KunststofenRubber.nl

Vind productnieuws in:

Blog 4 - ATEX-richtlijnen: voorkom stofexplosies

29 januari 2016 om 08:29 uur

Werklocaties waar kans is op stofexplosies, moeten sinds 1 juli 2013 voldoen aan de wettelijke ATEX-richtlijnen. Deze veiligheidseisen gelden ook voor feeders wanneer ze explosieve poeders doseren.

Brandbare stoffen

Hoe fijner de poeder, des te makkelijker het brandt. Samen met voldoende zuurstof en een ontstekingsbron vormt dat hét recept voor een explosie. Denk aan een vonkje van twee metalen delen die tegen elkaar komen. Of in een valpijp waar hele fijne poederdeeltjes langs elkaar heen dwarrelen en elkaar statisch laden. Dit risico bestaat onder meer bij pvc- of suikerpoeder.

## Gegevens over het lokaliseren van zichtbare doelen:
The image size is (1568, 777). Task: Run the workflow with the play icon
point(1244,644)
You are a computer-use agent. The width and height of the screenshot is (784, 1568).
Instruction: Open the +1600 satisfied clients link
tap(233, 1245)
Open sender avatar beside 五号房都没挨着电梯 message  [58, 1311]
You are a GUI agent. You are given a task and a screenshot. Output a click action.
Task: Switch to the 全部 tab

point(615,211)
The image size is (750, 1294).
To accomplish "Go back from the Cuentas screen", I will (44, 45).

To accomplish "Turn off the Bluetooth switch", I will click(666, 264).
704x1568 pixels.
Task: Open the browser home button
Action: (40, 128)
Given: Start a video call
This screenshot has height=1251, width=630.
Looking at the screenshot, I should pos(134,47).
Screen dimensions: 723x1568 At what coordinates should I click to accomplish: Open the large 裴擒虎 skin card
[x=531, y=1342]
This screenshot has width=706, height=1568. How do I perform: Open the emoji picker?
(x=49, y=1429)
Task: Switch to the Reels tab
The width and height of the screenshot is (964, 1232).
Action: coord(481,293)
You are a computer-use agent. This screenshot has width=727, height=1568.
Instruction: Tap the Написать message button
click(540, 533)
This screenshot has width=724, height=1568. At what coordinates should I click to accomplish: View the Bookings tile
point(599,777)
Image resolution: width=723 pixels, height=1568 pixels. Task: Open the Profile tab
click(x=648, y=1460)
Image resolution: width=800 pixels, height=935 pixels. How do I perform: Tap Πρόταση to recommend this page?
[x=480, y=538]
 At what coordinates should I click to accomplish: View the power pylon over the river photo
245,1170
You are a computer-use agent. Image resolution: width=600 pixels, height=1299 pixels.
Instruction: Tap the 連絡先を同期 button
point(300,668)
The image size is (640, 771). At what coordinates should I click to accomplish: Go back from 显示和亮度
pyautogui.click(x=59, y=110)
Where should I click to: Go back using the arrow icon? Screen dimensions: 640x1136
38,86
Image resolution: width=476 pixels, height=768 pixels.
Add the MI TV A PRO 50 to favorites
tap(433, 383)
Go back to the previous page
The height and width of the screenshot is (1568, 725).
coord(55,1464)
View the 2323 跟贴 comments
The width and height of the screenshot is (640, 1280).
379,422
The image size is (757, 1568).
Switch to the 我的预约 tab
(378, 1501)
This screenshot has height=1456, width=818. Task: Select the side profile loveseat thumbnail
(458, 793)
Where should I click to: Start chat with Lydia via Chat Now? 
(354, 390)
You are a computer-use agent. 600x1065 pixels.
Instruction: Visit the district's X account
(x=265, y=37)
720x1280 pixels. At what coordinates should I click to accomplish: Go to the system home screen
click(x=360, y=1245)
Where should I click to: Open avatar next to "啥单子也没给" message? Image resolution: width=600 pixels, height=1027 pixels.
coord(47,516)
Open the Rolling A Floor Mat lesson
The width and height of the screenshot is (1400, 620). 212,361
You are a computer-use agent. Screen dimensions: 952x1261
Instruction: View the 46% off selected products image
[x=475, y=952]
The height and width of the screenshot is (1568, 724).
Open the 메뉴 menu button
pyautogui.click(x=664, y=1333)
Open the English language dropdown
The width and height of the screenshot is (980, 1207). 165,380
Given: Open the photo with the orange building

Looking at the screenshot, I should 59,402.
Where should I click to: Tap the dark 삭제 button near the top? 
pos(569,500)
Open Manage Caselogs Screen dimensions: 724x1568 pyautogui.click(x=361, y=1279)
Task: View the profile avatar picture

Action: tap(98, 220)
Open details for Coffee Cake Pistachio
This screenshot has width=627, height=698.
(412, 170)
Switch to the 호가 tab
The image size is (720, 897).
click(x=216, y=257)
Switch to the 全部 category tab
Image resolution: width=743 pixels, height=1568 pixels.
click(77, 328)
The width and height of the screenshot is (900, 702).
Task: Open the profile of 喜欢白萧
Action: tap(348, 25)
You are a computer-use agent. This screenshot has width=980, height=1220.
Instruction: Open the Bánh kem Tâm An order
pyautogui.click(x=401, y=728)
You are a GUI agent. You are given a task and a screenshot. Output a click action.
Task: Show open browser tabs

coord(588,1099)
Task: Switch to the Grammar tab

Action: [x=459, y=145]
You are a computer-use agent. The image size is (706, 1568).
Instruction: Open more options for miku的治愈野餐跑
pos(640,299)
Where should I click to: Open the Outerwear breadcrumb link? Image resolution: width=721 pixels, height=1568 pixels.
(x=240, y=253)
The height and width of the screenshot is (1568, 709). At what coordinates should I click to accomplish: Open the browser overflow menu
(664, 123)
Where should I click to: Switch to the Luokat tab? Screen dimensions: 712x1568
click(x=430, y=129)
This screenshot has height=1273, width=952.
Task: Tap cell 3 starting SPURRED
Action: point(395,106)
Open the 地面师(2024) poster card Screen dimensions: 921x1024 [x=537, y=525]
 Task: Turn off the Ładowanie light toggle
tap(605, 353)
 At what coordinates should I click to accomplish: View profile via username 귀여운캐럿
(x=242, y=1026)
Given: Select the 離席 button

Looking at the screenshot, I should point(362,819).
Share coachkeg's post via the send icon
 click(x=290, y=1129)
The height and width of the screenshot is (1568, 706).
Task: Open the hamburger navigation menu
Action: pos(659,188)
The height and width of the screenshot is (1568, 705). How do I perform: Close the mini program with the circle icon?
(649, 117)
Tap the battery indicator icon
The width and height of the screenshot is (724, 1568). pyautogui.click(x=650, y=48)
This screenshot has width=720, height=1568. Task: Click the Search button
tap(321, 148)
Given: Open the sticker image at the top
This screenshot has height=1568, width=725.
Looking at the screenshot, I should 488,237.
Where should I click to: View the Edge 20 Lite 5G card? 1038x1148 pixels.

## OPDRACHTEN:
A. Noem alle datums en tijdstippen die in de tekst over stofexplosies staan.
B. Schrijf uit de tekst over stofexplosies het stuk over dat begint bij de woorden "29 januari 2016" en stopt na "pvc- of suikerpoeder.".

## ANTWOORDEN:
A. 29 januari 2016; 08:29 uur; 1 juli 2013

B.
29 januari 2016 om 08:29 uur

Werklocaties waar kans is op stofexplosies, moeten sinds 1 juli 2013 voldoen aan de wettelijke ATEX-richtlijnen. Deze veiligheidseisen gelden ook voor feeders wanneer ze explosieve poeders doseren.

Brandbare stoffen

Hoe fijner de poeder, des te makkelijker het brandt. Samen met voldoende zuurstof en een ontstekingsbron vormt dat hét recept voor een explosie. Denk aan een vonkje van twee metalen delen die tegen elkaar komen. Of in een valpijp waar hele fijne poederdeeltjes langs elkaar heen dwarrelen en elkaar statisch laden. Dit risico bestaat onder meer bij pvc- of suikerpoeder.